▸ What is expected: Can you format the entries below as a two-column CSV with the headers instruction and coordinates, one row per entry, covering only the part that opens with the line containing "Task: Click the ReplayOps logo icon" and closes with the line containing "Action: [x=78, y=28]"? Put each field in double quotes, turn line breaks into spaces, and leave the pictures out.

▸ Exercise inputs:
— Start —
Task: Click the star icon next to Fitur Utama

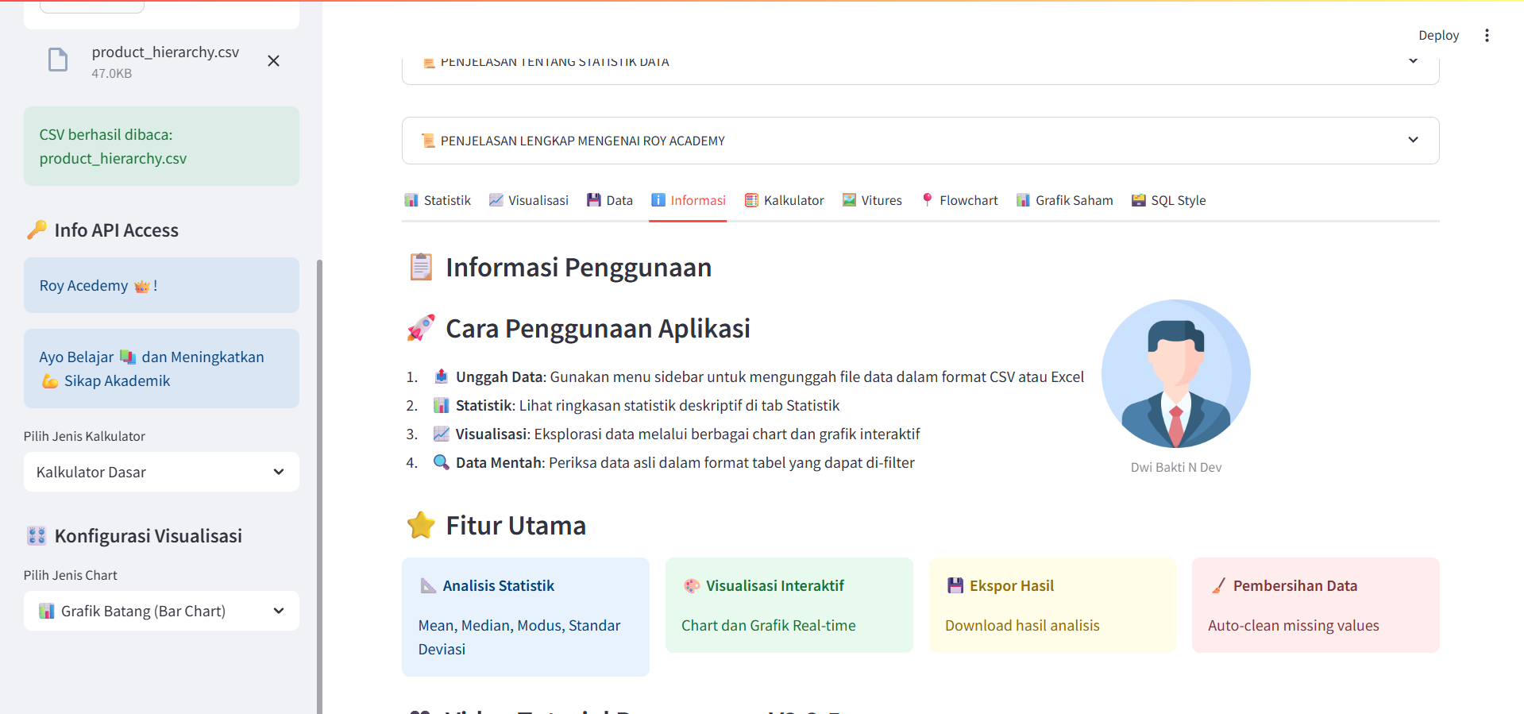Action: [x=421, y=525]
— End —
— Start —
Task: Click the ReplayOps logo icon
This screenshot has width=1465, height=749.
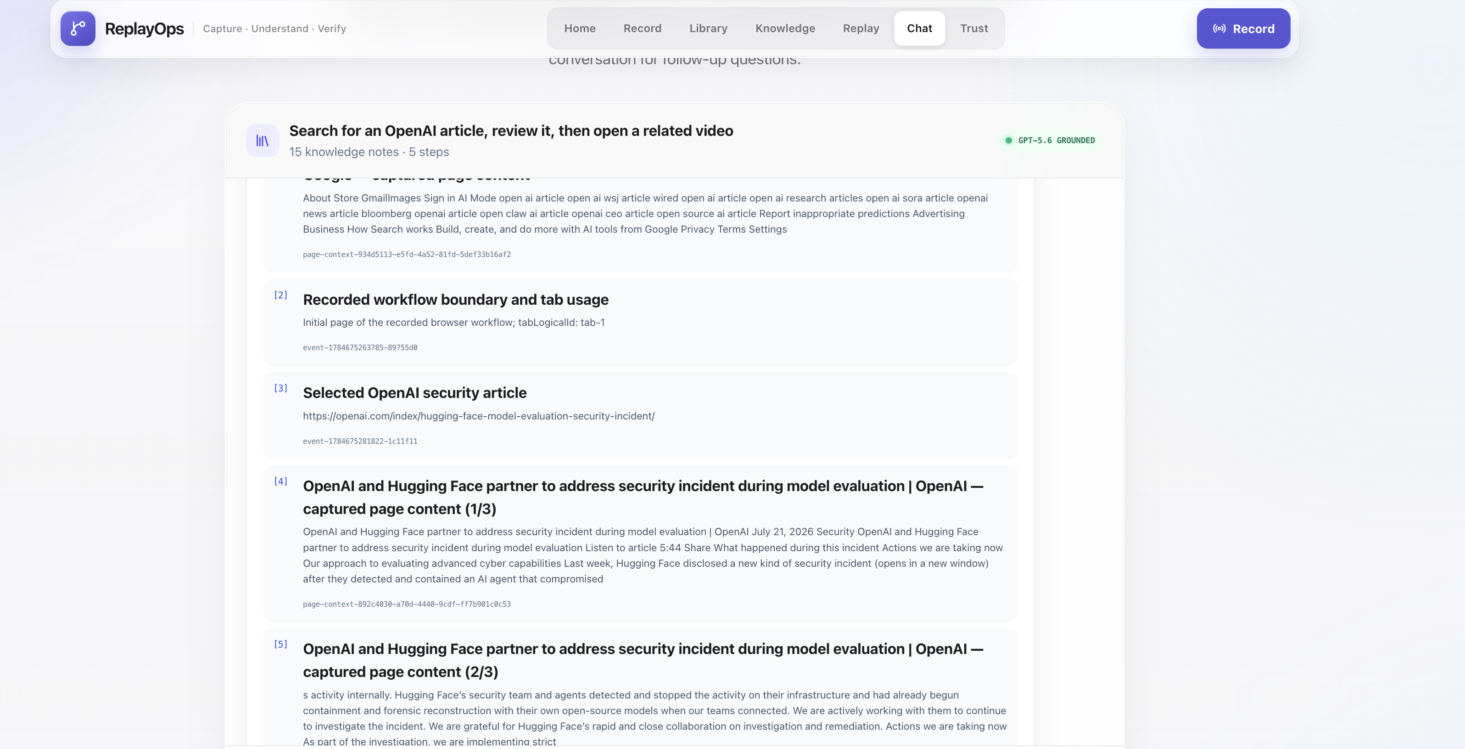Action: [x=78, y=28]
— End —
▸ Problem solution:
instruction,coordinates
"Task: Click the ReplayOps logo icon This screenshot has width=1465, height=749.","Action: [x=78, y=28]"